When it comes to converting your conservatory roof into a warm roof, the number one concern is that it won’t be worth the upfront expenses. Well, if your conservatory struggles to maintain a steady temperature, suffers from condensation, or even leaks, a warm roof conversion will be well worth the investment.
Why Traditional Conservatory Roofs Are Inefficient
The main reason behind investing in warm roofs is that traditional conservatory roofs are inefficient. This is because conservatories were previously designed to be a home improvement in which three-quarters of the roof and half of the walls were crafted from glazed materials. As a result, they weren’t required to adhere to Building Regulations, meaning most conservatories weren’t much more than glass boxes. Therefore, conservatory insulation was non-existent, leaving conservatories too hot in the summer and too cold in the winter.
Today, Building Regulations and Planning Permission is not the same, meaning modern conservatory options are incredibly varied. This means conservatories can now have solid roofs.
It goes without saying that thin sheets of polycarbonate or glass panes aren’t very well insulated, resulting in poor temperature control. Therefore, any conservatory that was built two decades ago isn’t likely to be very energy efficient. Not only does this result in spending far too much on heating, but it can also result in damp problems that are expensive to repair.

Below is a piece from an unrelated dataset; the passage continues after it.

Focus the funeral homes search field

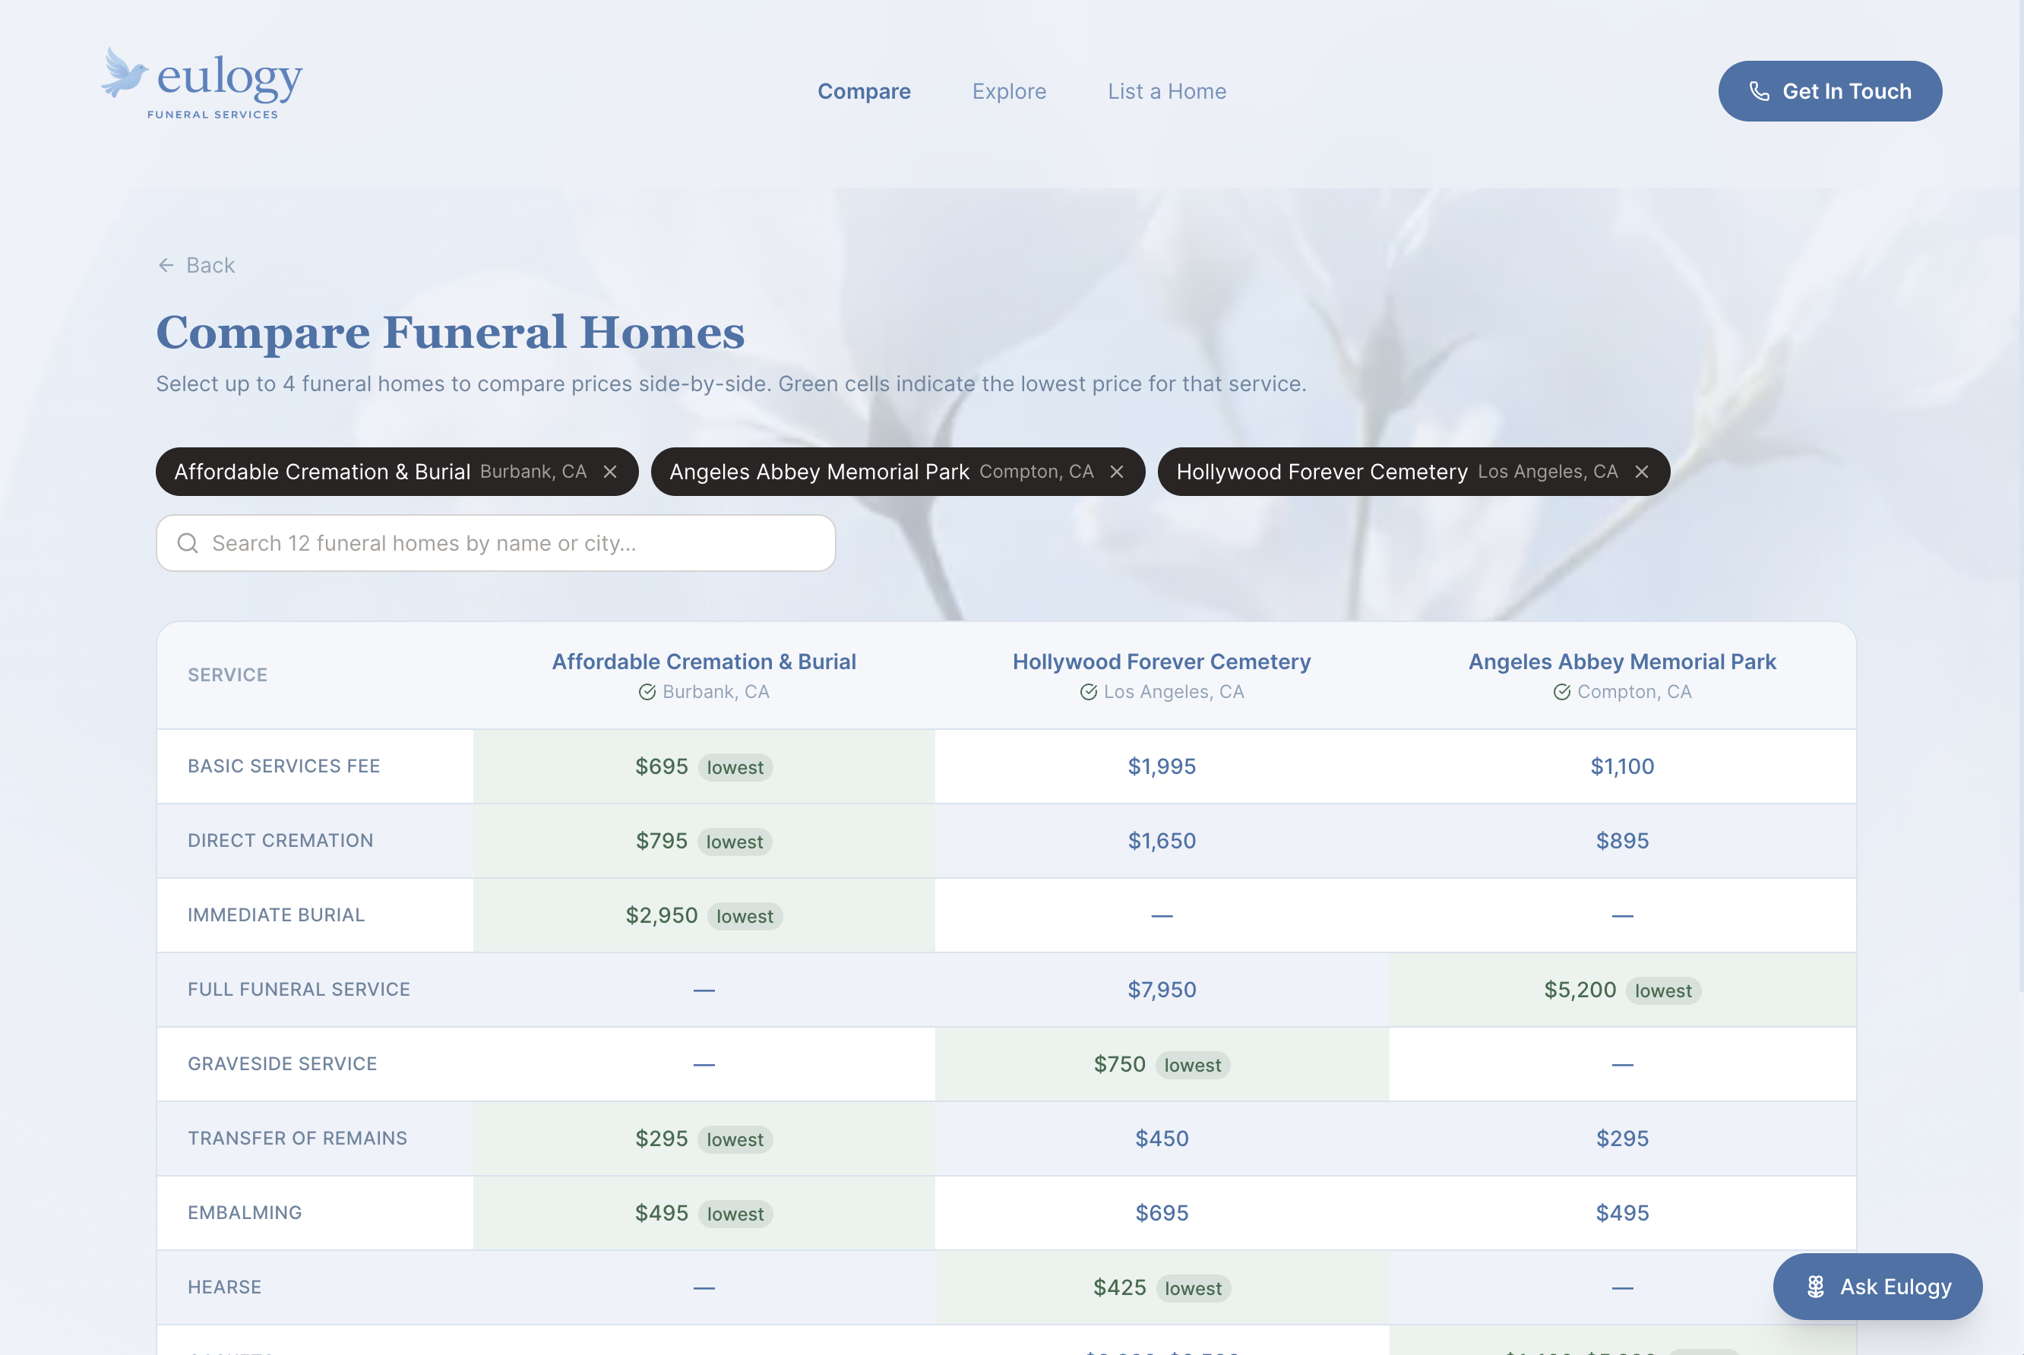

What is a warm roof conservatory?
A warm roof is an insulated roof system that assists the interior temperature of a conservatory. This is achieved via the control of solar gain and the reduction of internal heat loss. Since the sun’s rays predominantly enter through a conservatory’s roof, and this is also where the majority of heat is lost, a warm roof will have a significant impact on internal temperature control.